AfD-Politiker Tillschneider provoziert mit Rede zum 81. Jahrestag der NS-Befreiung
Katarina OrtmannAfD-Politiker Tillschneider provoziert mit Rede zum 81. Jahrestag der NS-Befreiung
Dr. Hans-Thomas Tillschneider, stellvertretender Landesvorsitzender der AfD in Sachsen-Anhalt, hielt zum 81. Jahrestag der Befreiung Deutschlands vom Nationalsozialismus eine umstrittene Rede. Seine Äußerungen stellten die Nachkriegsgeschichtsschreibung des Landes infrage und forderten eine Neuausrichtung der nationalen Identität und Erinnerungskultur.
Bei der Veranstaltung räumte Tillschneider zwar das Ende der NS-Herrschaft 1945 ein, deutete es jedoch als Verlust „weiter deutscher Kulturlandschaften“. Die vielbeachtete Rede des ehemaligen Bundespräsidenten Richard von Weizsäcker aus dem Jahr 1985 bezeichnete er als „geistige Kapitulation“, die eine „absurde Schuldkultur“ befördert habe.
Der AfD-Politiker behauptete, die Deutschen hätten sich im Nachhinein mit den alliierten Siegermächten solidarisiert, um einer kollektiven Verantwortung zu entgehen. Dies nannte er eine „eingebildete Kollektivschuld“ und zitierte Franz Josef Strauß, der einst die „ewige Buße“ als Belastung für die Nation kritisiert hatte.
Tillschneider wies zudem die Vorstellung zurück, die Haltung seiner Partei führe zur Isolation. Stattdessen präsentierte er die Vision der AfD als Weg in eine „stolze Zukunft“ und forderte eine „normale deutsche Identität“, frei von dem, was er als endlose Selbstanklagen bezeichnete.
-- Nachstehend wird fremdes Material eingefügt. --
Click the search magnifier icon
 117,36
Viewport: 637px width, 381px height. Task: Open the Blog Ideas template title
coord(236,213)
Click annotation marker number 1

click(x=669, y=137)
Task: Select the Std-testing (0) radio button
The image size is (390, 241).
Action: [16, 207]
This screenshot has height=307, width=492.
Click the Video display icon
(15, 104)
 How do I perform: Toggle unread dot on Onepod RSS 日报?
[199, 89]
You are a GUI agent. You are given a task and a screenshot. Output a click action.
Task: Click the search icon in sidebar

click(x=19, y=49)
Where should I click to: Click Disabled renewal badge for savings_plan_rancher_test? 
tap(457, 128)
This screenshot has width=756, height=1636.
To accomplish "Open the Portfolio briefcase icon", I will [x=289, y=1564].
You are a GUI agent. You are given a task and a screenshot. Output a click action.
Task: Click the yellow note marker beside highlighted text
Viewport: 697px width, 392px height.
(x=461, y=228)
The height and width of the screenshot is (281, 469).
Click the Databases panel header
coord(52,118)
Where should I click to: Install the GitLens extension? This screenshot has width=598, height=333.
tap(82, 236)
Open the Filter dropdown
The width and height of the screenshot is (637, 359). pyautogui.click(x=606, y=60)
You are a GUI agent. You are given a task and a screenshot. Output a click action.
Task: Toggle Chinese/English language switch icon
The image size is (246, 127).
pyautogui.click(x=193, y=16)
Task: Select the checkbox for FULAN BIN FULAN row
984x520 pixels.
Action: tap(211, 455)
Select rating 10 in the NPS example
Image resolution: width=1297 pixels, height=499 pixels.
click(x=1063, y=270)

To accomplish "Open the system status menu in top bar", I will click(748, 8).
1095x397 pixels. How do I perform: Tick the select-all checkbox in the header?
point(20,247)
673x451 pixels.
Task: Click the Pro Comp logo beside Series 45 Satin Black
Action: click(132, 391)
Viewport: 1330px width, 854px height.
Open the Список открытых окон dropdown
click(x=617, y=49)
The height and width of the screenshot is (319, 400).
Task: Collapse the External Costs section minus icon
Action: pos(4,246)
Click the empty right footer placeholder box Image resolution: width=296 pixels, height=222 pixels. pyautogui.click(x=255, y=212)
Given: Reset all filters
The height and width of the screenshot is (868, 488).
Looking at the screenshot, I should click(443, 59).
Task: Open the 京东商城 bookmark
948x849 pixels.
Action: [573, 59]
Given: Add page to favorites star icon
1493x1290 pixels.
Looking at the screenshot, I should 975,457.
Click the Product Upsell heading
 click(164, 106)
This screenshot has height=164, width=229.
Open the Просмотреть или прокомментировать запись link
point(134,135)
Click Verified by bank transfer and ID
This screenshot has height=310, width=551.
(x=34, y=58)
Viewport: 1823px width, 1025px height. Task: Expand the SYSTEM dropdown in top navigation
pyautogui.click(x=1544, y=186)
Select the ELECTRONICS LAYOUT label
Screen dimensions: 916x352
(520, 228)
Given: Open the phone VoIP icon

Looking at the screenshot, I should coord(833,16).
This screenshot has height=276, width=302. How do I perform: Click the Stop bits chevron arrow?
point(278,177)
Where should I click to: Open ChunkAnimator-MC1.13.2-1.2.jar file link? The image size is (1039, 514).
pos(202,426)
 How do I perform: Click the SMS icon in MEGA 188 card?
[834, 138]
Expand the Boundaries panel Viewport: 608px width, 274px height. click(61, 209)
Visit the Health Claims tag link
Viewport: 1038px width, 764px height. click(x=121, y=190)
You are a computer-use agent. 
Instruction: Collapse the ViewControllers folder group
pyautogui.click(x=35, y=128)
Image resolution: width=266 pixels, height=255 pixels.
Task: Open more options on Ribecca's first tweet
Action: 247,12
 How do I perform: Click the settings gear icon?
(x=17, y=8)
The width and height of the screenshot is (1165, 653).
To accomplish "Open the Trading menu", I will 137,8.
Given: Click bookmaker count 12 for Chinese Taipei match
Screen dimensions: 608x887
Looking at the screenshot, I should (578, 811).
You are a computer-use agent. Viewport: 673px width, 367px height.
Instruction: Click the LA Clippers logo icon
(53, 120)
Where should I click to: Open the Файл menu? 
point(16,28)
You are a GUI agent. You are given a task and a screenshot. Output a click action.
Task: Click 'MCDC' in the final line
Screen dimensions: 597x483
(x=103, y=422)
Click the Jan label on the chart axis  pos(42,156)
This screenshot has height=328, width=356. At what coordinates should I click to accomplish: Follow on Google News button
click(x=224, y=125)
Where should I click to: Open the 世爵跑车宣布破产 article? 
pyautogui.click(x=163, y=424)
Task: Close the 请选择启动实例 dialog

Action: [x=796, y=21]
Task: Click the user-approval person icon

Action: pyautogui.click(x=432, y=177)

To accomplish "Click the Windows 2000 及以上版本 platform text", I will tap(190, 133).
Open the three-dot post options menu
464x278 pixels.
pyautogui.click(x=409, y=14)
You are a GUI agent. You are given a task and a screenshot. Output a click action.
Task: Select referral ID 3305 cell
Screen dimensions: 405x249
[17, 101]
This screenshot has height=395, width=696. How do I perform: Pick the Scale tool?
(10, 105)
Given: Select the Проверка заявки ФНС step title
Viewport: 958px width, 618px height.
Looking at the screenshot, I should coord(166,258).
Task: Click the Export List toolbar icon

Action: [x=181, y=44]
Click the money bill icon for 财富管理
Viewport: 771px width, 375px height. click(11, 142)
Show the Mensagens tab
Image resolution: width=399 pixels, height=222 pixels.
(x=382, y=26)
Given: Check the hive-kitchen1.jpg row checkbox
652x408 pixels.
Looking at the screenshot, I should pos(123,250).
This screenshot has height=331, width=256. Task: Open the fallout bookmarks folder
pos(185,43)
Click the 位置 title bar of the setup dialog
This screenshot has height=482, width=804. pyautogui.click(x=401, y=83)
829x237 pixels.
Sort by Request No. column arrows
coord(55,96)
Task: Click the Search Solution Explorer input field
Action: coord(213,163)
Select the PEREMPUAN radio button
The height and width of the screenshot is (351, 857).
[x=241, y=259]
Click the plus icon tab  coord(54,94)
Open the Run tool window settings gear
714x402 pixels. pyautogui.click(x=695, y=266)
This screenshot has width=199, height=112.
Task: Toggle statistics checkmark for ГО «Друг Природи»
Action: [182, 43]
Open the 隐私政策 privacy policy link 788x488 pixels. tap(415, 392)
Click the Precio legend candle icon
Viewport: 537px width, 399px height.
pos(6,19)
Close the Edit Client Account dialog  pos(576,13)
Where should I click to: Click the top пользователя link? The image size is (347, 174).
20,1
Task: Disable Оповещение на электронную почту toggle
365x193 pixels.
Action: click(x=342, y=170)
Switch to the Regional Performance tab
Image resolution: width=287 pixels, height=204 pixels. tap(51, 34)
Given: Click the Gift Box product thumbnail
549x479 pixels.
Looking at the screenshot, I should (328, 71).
Die Rede fache die Debatte über die deutsche Erinnerungskultur und die Position der AfD zur Nachkriegsverantwortung neu an. Tillschneiders Aussagen widersprachen damit gängigen Deutungen des Jahres 1945, indem er die Befreiung nicht als moralische Zäsur, sondern als kulturellen Verlust darstellte.